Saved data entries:
== Segment start ==

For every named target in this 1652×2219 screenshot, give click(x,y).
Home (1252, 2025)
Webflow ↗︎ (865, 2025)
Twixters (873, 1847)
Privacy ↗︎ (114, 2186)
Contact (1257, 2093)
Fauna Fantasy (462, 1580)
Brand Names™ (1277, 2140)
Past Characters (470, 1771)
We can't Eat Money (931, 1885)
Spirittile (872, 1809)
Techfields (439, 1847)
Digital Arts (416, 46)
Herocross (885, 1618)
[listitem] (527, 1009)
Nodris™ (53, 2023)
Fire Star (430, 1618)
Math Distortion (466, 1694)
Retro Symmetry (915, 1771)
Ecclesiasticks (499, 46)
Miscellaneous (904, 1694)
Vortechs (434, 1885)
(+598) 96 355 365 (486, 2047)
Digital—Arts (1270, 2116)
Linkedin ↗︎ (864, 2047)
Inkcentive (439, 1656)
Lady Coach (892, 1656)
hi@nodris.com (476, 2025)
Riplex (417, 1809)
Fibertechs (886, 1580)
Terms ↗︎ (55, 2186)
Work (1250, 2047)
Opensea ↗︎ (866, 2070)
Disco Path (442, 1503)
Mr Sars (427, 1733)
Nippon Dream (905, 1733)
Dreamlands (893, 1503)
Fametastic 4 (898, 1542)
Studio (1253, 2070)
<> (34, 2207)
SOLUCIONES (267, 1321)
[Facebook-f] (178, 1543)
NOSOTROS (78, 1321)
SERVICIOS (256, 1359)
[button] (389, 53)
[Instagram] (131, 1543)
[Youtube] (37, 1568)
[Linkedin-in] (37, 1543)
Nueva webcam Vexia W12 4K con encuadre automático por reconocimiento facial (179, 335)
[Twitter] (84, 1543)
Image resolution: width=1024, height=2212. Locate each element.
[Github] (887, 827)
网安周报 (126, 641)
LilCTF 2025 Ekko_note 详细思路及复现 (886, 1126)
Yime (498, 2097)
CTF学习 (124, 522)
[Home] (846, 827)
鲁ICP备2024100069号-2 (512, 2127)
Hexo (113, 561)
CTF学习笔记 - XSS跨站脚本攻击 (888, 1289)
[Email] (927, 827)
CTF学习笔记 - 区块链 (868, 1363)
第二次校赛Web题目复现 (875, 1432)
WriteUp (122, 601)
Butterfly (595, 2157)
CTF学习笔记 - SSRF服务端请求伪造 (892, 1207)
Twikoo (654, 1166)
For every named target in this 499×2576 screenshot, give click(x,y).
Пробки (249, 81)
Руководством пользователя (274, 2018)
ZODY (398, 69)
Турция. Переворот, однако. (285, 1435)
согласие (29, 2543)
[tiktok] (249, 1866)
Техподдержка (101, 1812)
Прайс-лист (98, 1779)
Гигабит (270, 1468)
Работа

== Segment end ==

#### PROBLEM TO SOLVE
Restate the data above word for word. Leave nothing out.

#### WRITTEN SOLUTION
For every named target in this 1652×2219 screenshot, give click(x,y).
Home (1252, 2025)
Webflow ↗︎ (865, 2025)
Twixters (873, 1847)
Privacy ↗︎ (114, 2186)
Contact (1257, 2093)
Fauna Fantasy (462, 1580)
Brand Names™ (1277, 2140)
Past Characters (470, 1771)
We can't Eat Money (931, 1885)
Spirittile (872, 1809)
Techfields (439, 1847)
Digital Arts (416, 46)
Herocross (885, 1618)
[listitem] (527, 1009)
Nodris™ (53, 2023)
Fire Star (430, 1618)
Math Distortion (466, 1694)
Retro Symmetry (915, 1771)
Ecclesiasticks (499, 46)
Miscellaneous (904, 1694)
Vortechs (434, 1885)
(+598) 96 355 365 (486, 2047)
Digital—Arts (1270, 2116)
Linkedin ↗︎ (864, 2047)
Inkcentive (439, 1656)
Lady Coach (892, 1656)
hi@nodris.com (476, 2025)
Riplex (417, 1809)
Fibertechs (886, 1580)
Terms ↗︎ (55, 2186)
Work (1250, 2047)
Opensea ↗︎ (866, 2070)
Disco Path (442, 1503)
Mr Sars (427, 1733)
Nippon Dream (905, 1733)
Dreamlands (893, 1503)
Fametastic 4 (898, 1542)
Studio (1253, 2070)
<> (34, 2207)
SOLUCIONES (267, 1321)
[Facebook-f] (178, 1543)
NOSOTROS (78, 1321)
SERVICIOS (256, 1359)
[button] (389, 53)
[Instagram] (131, 1543)
[Youtube] (37, 1568)
[Linkedin-in] (37, 1543)
Nueva webcam Vexia W12 4K con encuadre automático por reconocimiento facial (179, 335)
[Twitter] (84, 1543)
Image resolution: width=1024, height=2212. Locate each element.
[Github] (887, 827)
网安周报 (126, 641)
LilCTF 2025 Ekko_note 详细思路及复现 (886, 1126)
Yime (498, 2097)
CTF学习 (124, 522)
[Home] (846, 827)
鲁ICP备2024100069号-2 (512, 2127)
Hexo (113, 561)
CTF学习笔记 - XSS跨站脚本攻击 (888, 1289)
[Email] (927, 827)
CTF学习笔记 - 区块链 (868, 1363)
第二次校赛Web题目复现 (875, 1432)
WriteUp (122, 601)
Butterfly (595, 2157)
CTF学习笔记 - SSRF服务端请求伪造 (892, 1207)
Twikoo (654, 1166)
For every named target in this 499×2576 screenshot, give click(x,y).
Пробки (249, 81)
Руководством пользователя (274, 2018)
ZODY (398, 69)
Турция. Переворот, однако. (285, 1435)
согласие (29, 2543)
[tiktok] (249, 1866)
Техподдержка (101, 1812)
Прайс-лист (98, 1779)
Гигабит (270, 1468)
Работа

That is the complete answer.